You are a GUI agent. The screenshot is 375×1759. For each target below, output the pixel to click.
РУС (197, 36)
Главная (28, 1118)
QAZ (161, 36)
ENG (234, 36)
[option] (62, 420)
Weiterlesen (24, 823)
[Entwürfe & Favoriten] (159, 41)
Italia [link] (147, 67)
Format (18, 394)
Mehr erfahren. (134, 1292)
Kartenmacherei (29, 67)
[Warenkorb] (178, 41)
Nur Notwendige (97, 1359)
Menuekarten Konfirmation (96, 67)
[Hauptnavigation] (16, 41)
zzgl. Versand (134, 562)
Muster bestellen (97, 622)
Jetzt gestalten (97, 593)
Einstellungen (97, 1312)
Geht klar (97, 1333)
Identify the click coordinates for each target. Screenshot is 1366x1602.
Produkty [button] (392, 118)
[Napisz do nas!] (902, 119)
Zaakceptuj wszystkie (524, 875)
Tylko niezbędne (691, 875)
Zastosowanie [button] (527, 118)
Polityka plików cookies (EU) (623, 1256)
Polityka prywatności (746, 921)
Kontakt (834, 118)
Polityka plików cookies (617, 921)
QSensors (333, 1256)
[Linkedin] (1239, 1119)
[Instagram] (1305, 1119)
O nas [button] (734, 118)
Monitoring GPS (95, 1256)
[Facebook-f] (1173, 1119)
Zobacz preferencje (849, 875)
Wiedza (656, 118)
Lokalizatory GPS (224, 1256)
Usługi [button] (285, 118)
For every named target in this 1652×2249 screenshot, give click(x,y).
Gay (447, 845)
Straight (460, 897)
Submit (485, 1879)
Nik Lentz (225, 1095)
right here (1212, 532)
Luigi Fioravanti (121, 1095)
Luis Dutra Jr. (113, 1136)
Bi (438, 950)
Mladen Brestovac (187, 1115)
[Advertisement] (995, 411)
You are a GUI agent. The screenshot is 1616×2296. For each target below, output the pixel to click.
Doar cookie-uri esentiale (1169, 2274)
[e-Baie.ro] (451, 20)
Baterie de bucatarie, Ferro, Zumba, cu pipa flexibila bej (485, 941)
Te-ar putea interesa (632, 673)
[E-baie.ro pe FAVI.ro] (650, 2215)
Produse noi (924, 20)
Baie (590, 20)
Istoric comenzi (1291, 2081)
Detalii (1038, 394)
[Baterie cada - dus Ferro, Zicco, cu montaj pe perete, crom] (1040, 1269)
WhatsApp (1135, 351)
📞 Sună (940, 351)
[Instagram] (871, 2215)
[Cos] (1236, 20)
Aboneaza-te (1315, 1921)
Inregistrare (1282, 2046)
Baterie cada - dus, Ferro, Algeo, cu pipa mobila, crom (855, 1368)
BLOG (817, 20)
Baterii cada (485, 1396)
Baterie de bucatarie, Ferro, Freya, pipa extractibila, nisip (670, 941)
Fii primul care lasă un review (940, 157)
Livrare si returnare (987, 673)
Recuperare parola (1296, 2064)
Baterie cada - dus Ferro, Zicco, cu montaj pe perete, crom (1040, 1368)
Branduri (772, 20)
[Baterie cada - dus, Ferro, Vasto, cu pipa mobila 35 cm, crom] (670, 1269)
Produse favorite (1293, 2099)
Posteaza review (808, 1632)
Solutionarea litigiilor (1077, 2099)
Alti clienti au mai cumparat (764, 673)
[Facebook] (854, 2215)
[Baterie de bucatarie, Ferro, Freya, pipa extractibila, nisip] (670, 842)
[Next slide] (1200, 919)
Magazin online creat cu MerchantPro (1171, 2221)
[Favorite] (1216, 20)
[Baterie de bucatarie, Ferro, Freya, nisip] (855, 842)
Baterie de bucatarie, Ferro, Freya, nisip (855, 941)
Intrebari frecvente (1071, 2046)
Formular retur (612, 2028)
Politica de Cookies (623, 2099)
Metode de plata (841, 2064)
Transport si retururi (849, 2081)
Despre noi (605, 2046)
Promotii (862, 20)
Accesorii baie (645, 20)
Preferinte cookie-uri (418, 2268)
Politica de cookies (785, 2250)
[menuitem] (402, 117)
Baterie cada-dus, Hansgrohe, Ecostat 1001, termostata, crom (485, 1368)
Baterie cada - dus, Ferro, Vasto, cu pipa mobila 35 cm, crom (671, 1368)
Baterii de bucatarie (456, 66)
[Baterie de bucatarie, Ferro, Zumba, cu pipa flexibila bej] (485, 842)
==========
_How to complete this task_
Repeat all the material above, matching every character.

_Solved exercise_
You are a GUI agent. The screenshot is 375×1759. For each target below, output the pixel to click.
РУС (197, 36)
Главная (28, 1118)
QAZ (161, 36)
ENG (234, 36)
[option] (62, 420)
Weiterlesen (24, 823)
[Entwürfe & Favoriten] (159, 41)
Italia [link] (147, 67)
Format (18, 394)
Mehr erfahren. (134, 1292)
Kartenmacherei (29, 67)
[Warenkorb] (178, 41)
Nur Notwendige (97, 1359)
Menuekarten Konfirmation (96, 67)
[Hauptnavigation] (16, 41)
zzgl. Versand (134, 562)
Muster bestellen (97, 622)
Jetzt gestalten (97, 593)
Einstellungen (97, 1312)
Geht klar (97, 1333)
Identify the click coordinates for each target. Screenshot is 1366x1602.
Produkty [button] (392, 118)
[Napisz do nas!] (902, 119)
Zaakceptuj wszystkie (524, 875)
Tylko niezbędne (691, 875)
Zastosowanie [button] (527, 118)
Polityka plików cookies (EU) (623, 1256)
Polityka prywatności (746, 921)
Kontakt (834, 118)
Polityka plików cookies (617, 921)
QSensors (333, 1256)
[Linkedin] (1239, 1119)
[Instagram] (1305, 1119)
O nas [button] (734, 118)
Monitoring GPS (95, 1256)
[Facebook-f] (1173, 1119)
Zobacz preferencje (849, 875)
Wiedza (656, 118)
Lokalizatory GPS (224, 1256)
Usługi [button] (285, 118)
For every named target in this 1652×2249 screenshot, give click(x,y).
Gay (447, 845)
Straight (460, 897)
Submit (485, 1879)
Nik Lentz (225, 1095)
right here (1212, 532)
Luigi Fioravanti (121, 1095)
Luis Dutra Jr. (113, 1136)
Bi (438, 950)
Mladen Brestovac (187, 1115)
[Advertisement] (995, 411)
You are a GUI agent. The screenshot is 1616×2296. For each target below, output the pixel to click.
Doar cookie-uri esentiale (1169, 2274)
[e-Baie.ro] (451, 20)
Baterie de bucatarie, Ferro, Zumba, cu pipa flexibila bej (485, 941)
Te-ar putea interesa (632, 673)
[E-baie.ro pe FAVI.ro] (650, 2215)
Produse noi (924, 20)
Baie (590, 20)
Istoric comenzi (1291, 2081)
Detalii (1038, 394)
[Baterie cada - dus Ferro, Zicco, cu montaj pe perete, crom] (1040, 1269)
WhatsApp (1135, 351)
📞 Sună (940, 351)
[Instagram] (871, 2215)
[Cos] (1236, 20)
Aboneaza-te (1315, 1921)
Inregistrare (1282, 2046)
Baterie cada - dus, Ferro, Algeo, cu pipa mobila, crom (855, 1368)
BLOG (817, 20)
Baterii cada (485, 1396)
Baterie de bucatarie, Ferro, Freya, pipa extractibila, nisip (670, 941)
Fii primul care lasă un review (940, 157)
Livrare si returnare (987, 673)
Recuperare parola (1296, 2064)
Baterie cada - dus Ferro, Zicco, cu montaj pe perete, crom (1040, 1368)
Branduri (772, 20)
[Baterie cada - dus, Ferro, Vasto, cu pipa mobila 35 cm, crom] (670, 1269)
Produse favorite (1293, 2099)
Posteaza review (808, 1632)
Solutionarea litigiilor (1077, 2099)
Alti clienti au mai cumparat (764, 673)
[Facebook] (854, 2215)
[Baterie de bucatarie, Ferro, Freya, pipa extractibila, nisip] (670, 842)
[Next slide] (1200, 919)
Magazin online creat cu MerchantPro (1171, 2221)
[Favorite] (1216, 20)
[Baterie de bucatarie, Ferro, Freya, nisip] (855, 842)
Baterie de bucatarie, Ferro, Freya, nisip (855, 941)
Intrebari frecvente (1071, 2046)
Formular retur (612, 2028)
Politica de Cookies (623, 2099)
Metode de plata (841, 2064)
Transport si retururi (849, 2081)
Despre noi (605, 2046)
Promotii (862, 20)
Accesorii baie (645, 20)
Preferinte cookie-uri (418, 2268)
Politica de cookies (785, 2250)
[menuitem] (402, 117)
Baterie cada-dus, Hansgrohe, Ecostat 1001, termostata, crom (485, 1368)
Baterie cada - dus, Ferro, Vasto, cu pipa mobila 35 cm, crom (671, 1368)
Baterii de bucatarie (456, 66)
[Baterie de bucatarie, Ferro, Zumba, cu pipa flexibila bej] (485, 842)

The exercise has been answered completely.